Residents of the western Minnesota town of Hendricks thought they had won a feedlot war two years ago when they sued to stop a big dairy farm that was being planned just across the border in South Dakota.
They feared that any leak from the farm's huge manure lagoons would run into streams that feed Lake Hendricks, a little gem that they had worked hard to rescue from years of pollution. The lake, which straddles the state line, was once so choked with algae that fishing lures wouldn't sink.
But officials in Brookings County of South Dakota have, for the second time, granted a permit for the 4,000-cow feedlot and members of the Lake Hendricks Improvement Association are contemplating their next step, the Star Tribune reported Monday . Their first lawsuit cost $90,000 and they're short on funds for another fight. Plus they find themselves up against a South Dakota governor who is actively trying to lure dairy farmers with promises of plentiful water, low taxes and light regulation.
"We're essentially back to square one," former mayor Jay Nelson said.
Brookings County has become South Dakota's largest milk-producing county. Officials there say they can protect local water without shutting down an important economic engine.
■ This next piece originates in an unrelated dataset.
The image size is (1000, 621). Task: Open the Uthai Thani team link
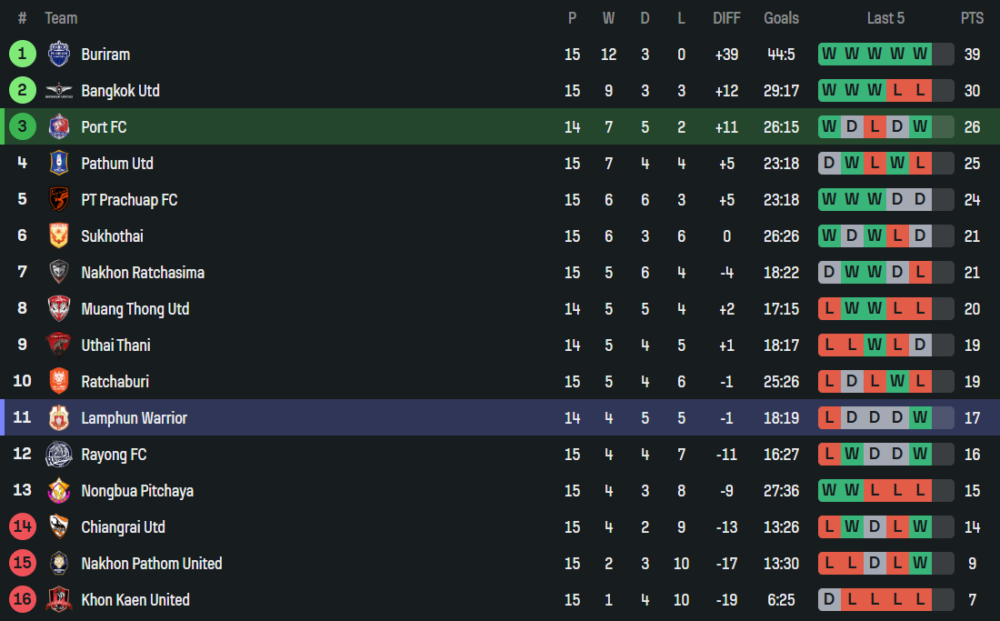(117, 345)
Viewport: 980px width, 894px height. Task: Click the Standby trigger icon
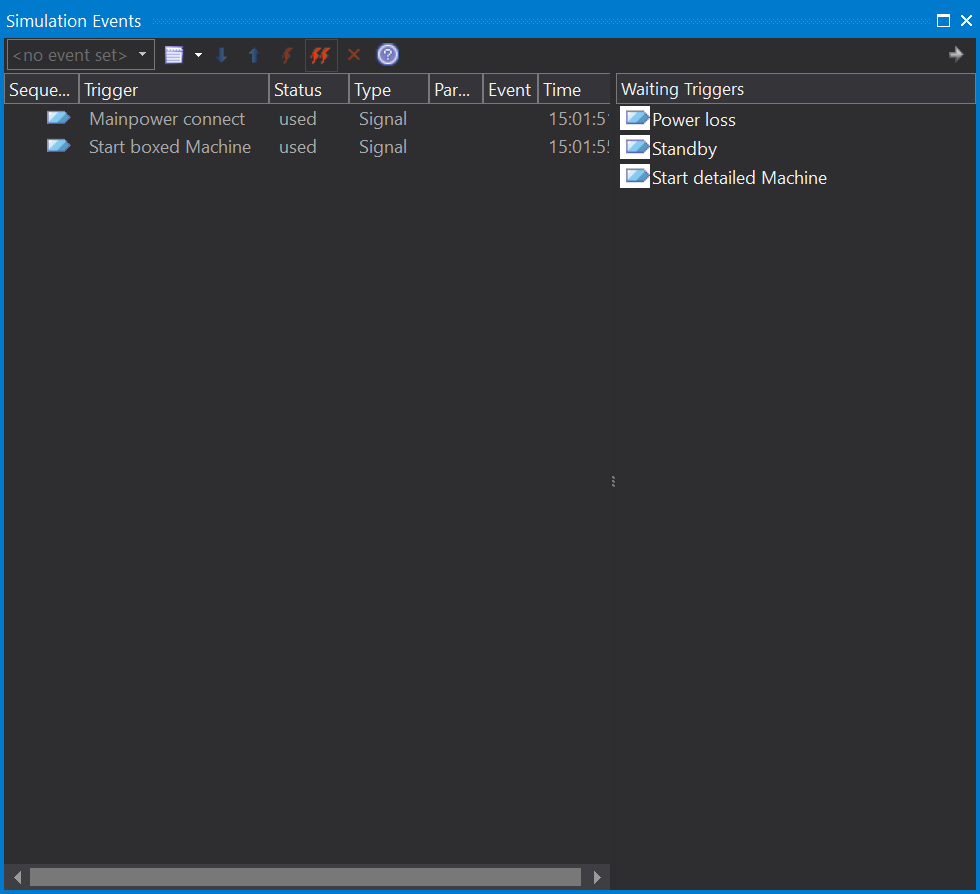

But opponents in Hendricks, home to about 1,100 people, cite calculations by the U.S. Environmental Protection Agency that a farm with 4,000 dairy cows would produce the same volume of waste as a city of 650,000 people.
"If there's a major spill, it's a South Dakota problem for one hour and it's a Minnesota problem for a long period of time," said Tom Landmark, the lake association secretary.
The proposal now heads to South Dakota's Department of Environment and Natural Resources for approval.
Randy Hukriede, feedlot program manager for the Minnesota Pollution Control Agency, said South Dakota's feedlot permitting rules are similar to those in Minnesota.
"We're confident that they have the requirements in place in their permit process to protect the environment," Hukriede said.